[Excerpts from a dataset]
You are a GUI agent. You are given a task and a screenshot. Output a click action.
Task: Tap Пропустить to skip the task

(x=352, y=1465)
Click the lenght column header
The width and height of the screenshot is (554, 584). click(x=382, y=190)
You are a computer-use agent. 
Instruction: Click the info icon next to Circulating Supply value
* * *
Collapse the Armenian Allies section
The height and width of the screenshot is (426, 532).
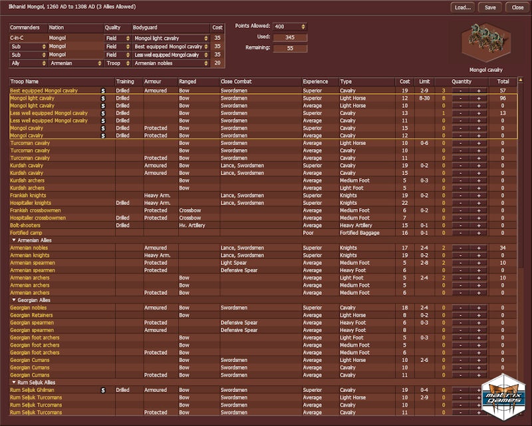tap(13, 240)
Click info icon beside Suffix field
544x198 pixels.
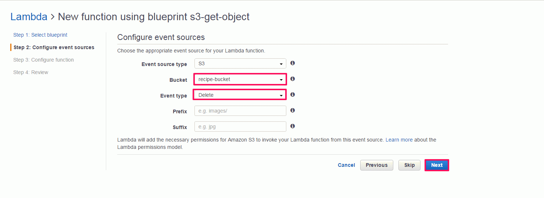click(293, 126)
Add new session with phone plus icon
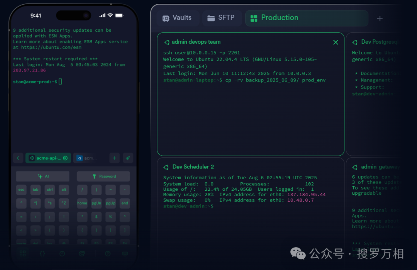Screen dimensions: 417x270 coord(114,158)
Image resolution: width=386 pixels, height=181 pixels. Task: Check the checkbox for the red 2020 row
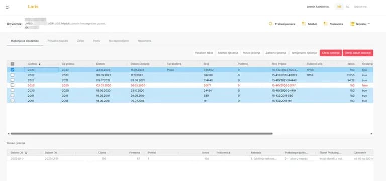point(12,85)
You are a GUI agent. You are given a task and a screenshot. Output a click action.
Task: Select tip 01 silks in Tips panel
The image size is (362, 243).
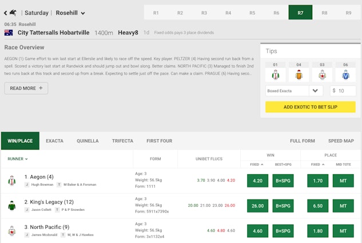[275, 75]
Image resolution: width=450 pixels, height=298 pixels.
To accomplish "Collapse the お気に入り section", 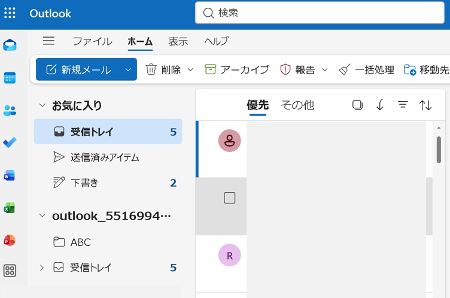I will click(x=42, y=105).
--
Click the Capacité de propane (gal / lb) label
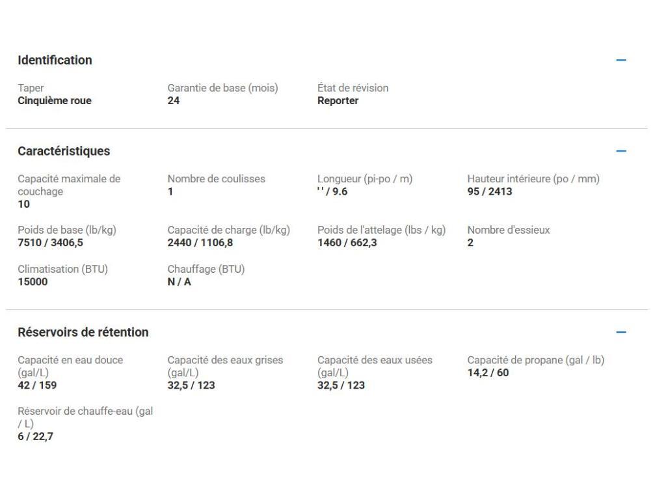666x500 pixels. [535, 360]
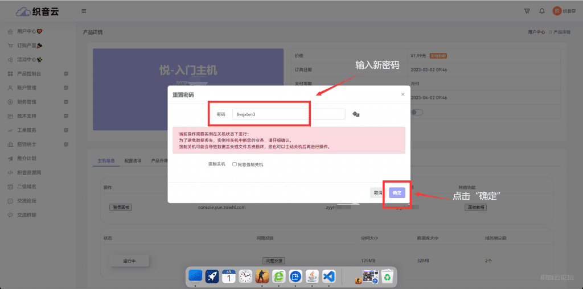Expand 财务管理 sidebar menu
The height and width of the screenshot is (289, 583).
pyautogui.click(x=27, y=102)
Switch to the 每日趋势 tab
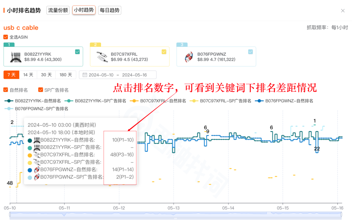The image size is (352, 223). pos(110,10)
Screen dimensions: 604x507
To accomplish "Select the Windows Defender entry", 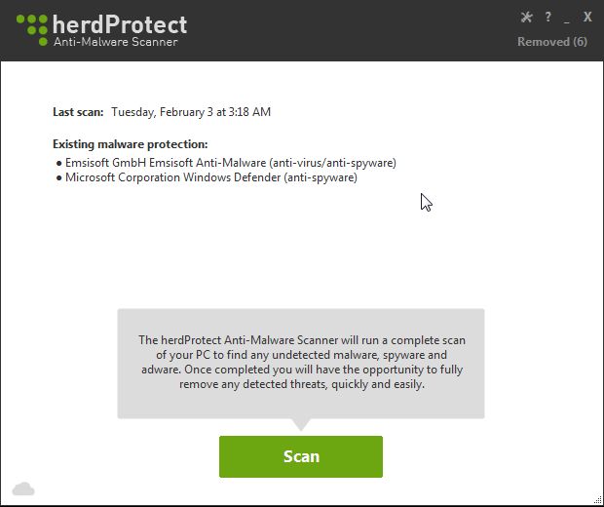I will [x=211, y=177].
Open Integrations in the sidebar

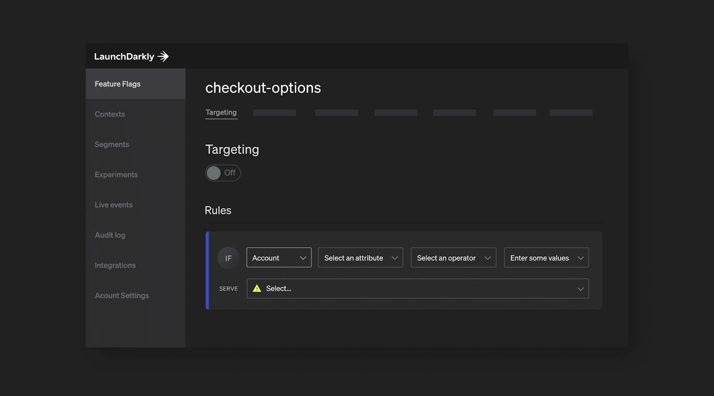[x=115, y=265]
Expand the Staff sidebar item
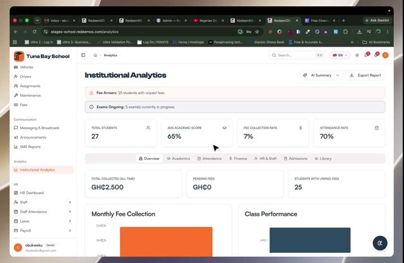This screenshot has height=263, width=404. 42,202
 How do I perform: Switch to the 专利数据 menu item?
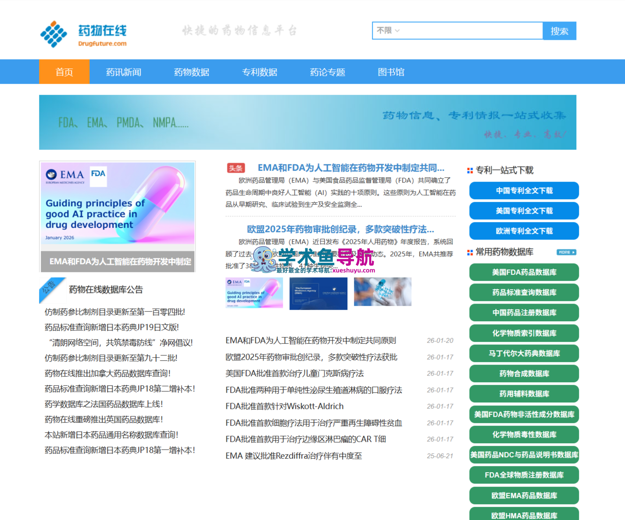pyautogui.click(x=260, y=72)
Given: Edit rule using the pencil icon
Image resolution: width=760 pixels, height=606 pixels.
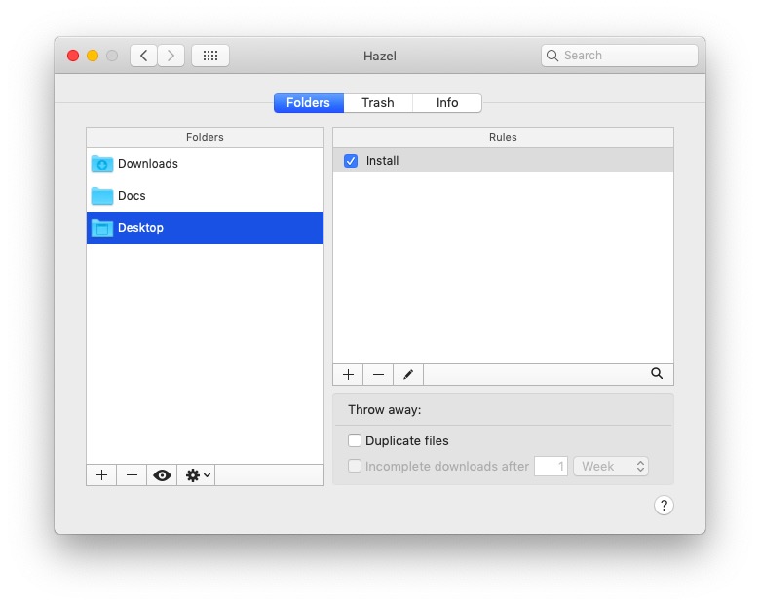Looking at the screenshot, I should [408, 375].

*EXERCISE GOAL*. Using the data above, print exactly the lines from the line that contains "Task: Tap Пропустить to skip the task" through the line that contains "Instruction: Click the", with both included.

*RESPONSE AREA*.
Task: Tap Пропустить to skip the task

(x=352, y=1465)
Click the lenght column header
The width and height of the screenshot is (554, 584). click(x=382, y=190)
You are a computer-use agent. 
Instruction: Click the info icon next to Circulating Supply value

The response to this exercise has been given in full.